▶ Brief
Every line below containing the word "agent" should be found and copied.
********
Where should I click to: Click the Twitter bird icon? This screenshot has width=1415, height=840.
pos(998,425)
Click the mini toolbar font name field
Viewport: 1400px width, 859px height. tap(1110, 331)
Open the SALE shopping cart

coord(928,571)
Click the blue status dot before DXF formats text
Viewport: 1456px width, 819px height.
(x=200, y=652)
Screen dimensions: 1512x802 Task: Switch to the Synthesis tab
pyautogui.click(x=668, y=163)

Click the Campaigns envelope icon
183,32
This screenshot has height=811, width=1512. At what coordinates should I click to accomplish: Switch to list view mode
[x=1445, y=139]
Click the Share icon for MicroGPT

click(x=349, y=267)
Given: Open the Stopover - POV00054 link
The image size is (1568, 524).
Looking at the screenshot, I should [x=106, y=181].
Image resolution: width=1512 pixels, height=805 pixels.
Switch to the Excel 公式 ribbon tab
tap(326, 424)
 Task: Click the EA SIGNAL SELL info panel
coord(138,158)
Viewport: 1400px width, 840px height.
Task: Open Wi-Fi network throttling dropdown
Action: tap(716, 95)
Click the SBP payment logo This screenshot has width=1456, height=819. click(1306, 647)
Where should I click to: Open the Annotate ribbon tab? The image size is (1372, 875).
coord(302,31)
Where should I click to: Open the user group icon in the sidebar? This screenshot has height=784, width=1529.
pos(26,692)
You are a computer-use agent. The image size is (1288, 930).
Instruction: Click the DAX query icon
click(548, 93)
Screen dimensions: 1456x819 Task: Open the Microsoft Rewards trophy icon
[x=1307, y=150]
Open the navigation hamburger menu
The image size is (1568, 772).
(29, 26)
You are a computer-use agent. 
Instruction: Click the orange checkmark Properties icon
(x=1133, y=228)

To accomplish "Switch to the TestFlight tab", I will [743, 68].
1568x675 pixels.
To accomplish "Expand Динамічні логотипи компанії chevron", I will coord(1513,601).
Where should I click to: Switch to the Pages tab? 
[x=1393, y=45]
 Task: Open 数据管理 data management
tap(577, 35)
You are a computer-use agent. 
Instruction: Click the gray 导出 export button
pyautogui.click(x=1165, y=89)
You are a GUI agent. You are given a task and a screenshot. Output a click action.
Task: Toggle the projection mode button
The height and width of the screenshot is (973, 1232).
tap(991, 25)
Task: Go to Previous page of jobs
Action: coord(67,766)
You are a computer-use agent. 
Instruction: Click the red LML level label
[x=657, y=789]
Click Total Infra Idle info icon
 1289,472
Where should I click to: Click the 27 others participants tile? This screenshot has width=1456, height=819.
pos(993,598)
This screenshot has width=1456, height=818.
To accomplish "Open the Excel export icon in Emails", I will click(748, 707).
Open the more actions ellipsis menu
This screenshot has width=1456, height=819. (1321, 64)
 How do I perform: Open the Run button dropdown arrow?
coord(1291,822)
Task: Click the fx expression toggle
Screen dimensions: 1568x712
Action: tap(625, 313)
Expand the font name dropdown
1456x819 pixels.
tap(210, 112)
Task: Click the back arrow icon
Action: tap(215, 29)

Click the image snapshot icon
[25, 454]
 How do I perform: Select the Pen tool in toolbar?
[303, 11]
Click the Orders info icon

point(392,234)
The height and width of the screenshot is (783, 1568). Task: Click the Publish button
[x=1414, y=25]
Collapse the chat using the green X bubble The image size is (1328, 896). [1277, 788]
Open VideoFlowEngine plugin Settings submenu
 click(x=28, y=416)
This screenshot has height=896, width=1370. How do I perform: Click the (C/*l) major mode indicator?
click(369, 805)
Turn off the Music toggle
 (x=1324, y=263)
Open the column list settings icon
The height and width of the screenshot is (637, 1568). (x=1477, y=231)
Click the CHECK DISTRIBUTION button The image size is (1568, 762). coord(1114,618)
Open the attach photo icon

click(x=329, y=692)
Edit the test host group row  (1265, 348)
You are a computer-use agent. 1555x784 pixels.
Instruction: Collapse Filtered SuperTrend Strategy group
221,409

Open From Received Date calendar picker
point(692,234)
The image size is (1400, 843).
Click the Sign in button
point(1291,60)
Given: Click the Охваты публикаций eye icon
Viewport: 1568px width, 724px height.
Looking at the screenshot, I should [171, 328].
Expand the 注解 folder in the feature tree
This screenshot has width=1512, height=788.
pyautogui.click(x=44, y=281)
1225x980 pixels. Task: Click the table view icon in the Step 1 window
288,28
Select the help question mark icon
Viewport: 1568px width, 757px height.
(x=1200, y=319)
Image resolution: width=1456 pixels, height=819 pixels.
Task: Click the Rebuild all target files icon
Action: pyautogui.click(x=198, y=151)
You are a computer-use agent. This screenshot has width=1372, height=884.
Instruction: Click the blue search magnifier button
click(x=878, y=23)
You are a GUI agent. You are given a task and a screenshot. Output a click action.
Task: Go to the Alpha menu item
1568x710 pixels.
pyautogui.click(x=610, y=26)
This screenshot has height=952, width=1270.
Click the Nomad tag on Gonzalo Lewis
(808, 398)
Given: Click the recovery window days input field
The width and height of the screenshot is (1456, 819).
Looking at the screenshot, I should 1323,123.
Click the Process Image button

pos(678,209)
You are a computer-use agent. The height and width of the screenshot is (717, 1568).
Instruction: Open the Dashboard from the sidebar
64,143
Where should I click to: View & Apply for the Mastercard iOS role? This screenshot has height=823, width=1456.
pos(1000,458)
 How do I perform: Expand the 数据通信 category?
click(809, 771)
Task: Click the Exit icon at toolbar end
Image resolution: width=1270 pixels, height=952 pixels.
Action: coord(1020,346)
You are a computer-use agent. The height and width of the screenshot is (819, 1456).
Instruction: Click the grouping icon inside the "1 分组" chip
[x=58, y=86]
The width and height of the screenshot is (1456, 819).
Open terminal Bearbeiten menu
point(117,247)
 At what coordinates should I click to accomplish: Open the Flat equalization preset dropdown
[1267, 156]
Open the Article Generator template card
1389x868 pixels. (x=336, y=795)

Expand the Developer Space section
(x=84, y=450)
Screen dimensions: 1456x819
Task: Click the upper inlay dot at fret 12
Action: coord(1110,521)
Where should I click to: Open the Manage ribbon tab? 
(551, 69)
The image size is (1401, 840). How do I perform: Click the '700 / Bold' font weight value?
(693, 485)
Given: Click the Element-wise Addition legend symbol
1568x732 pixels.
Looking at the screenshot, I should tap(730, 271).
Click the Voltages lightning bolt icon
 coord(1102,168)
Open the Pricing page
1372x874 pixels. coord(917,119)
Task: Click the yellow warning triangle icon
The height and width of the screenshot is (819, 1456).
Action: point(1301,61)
********
▶ Task result
You are a computer-use agent. The image size is (1288, 930).
You are a computer-use agent. 
You are a computer-use agent. 
You are a GUI agent. You are given a task and a screenshot. Output a click action.
You are a computer-use agent. 
You are a computer-use agent. 1555x784 pixels.
You are a computer-use agent. This screenshot has width=1372, height=884.
You are a GUI agent. You are given a task and a screenshot. Output a click action.
You are a computer-use agent. The height and width of the screenshot is (717, 1568).
You are a computer-use agent. The height and width of the screenshot is (819, 1456).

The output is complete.